Reprint requests should be sent to Albert Kim, Institute of Cognitive Science, University of Colorado, Box 594 UCB, Boulder, CO 80309, or via e-mail: albert.kim@colorado.edu.
Notes
Dehaene et al. (2005) describe the extraction of such visual features as the “front end” of visual word recognition; the processes that generate orthographic representations are often not addressed explicitly by models of word recognition, which instead assume orthographic representations as bottom-level input.

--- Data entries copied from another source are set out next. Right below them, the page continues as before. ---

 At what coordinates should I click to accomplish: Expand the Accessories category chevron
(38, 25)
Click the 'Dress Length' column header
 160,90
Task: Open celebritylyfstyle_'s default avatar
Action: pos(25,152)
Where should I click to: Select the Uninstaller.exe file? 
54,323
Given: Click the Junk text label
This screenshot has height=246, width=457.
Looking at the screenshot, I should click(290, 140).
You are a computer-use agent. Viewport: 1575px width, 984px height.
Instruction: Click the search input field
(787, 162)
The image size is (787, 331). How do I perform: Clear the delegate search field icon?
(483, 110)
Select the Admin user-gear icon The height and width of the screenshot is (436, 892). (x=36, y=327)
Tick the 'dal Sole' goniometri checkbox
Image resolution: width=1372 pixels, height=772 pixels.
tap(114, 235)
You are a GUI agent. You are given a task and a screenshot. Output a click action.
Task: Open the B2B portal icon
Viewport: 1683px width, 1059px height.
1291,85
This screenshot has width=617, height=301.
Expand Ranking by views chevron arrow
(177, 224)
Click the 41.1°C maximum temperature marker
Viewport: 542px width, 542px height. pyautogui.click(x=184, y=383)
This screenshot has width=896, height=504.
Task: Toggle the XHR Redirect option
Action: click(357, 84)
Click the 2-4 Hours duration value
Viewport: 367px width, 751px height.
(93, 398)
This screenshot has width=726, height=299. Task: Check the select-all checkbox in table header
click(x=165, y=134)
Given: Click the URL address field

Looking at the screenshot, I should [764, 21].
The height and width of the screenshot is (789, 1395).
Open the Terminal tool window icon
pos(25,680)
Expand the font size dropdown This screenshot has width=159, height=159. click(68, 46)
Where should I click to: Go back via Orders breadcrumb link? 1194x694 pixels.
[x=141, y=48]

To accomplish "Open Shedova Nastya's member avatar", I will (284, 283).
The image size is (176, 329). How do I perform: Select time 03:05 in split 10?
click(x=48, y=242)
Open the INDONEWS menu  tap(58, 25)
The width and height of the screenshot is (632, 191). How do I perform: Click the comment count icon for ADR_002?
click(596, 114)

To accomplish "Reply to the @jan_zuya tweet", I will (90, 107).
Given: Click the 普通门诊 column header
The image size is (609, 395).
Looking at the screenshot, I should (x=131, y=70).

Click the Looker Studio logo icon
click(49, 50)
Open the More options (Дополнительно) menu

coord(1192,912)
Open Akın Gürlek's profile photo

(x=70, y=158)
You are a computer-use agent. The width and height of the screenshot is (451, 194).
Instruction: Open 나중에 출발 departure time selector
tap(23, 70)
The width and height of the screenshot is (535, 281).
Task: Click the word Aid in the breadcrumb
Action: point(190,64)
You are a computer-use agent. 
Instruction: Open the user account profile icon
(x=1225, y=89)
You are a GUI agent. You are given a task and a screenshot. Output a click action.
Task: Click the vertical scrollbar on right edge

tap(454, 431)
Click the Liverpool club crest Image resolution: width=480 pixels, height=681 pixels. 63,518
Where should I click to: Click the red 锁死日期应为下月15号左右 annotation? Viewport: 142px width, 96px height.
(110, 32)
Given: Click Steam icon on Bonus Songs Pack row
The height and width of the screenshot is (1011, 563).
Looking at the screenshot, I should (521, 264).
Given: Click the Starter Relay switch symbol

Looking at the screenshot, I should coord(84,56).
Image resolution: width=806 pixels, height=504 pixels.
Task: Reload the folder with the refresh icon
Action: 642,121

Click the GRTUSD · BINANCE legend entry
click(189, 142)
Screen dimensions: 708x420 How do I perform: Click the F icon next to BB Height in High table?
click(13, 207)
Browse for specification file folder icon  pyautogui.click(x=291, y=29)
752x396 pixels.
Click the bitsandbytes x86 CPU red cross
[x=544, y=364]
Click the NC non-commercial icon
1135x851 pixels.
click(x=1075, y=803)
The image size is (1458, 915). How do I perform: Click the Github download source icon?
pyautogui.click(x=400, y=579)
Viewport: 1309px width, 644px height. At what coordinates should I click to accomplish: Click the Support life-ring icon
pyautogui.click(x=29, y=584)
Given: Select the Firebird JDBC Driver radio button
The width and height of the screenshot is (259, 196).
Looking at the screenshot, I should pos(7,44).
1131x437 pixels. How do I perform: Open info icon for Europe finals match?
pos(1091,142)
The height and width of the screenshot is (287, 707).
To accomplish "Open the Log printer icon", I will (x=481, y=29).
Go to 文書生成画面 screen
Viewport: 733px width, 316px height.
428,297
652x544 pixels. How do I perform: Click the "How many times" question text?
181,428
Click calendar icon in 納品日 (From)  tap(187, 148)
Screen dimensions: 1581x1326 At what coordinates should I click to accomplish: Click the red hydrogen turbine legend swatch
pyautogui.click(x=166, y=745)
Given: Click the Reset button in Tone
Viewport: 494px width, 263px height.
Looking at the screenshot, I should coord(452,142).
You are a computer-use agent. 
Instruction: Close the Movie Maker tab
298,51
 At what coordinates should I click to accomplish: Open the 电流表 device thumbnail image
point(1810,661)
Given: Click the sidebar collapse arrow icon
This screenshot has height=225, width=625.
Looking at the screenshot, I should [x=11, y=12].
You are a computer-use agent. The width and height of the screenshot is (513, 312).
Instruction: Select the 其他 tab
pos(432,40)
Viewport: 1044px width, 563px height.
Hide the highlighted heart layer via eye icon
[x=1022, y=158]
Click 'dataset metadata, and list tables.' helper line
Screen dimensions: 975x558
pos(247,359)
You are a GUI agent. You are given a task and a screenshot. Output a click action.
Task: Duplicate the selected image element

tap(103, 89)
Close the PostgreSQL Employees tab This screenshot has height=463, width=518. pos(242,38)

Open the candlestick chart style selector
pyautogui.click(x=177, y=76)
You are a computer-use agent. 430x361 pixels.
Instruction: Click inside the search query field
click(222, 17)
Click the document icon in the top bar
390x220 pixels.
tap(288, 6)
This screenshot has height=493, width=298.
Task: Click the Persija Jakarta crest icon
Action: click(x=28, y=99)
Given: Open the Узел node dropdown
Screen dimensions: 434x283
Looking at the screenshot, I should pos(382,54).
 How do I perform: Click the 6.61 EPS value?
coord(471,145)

Sixteen of the items (9%) in our actual lists were not included in the cloze test, because of edits to the stimuli that occurred after the cloze test.
We assume that cortical systems “settle” into locally stable states through a process of lateral inhibitory competition, which can be accelerated when top–down feedback boosts one representation and enhances its ability to inhibit its competitors (cf. O'Reilly, 1998).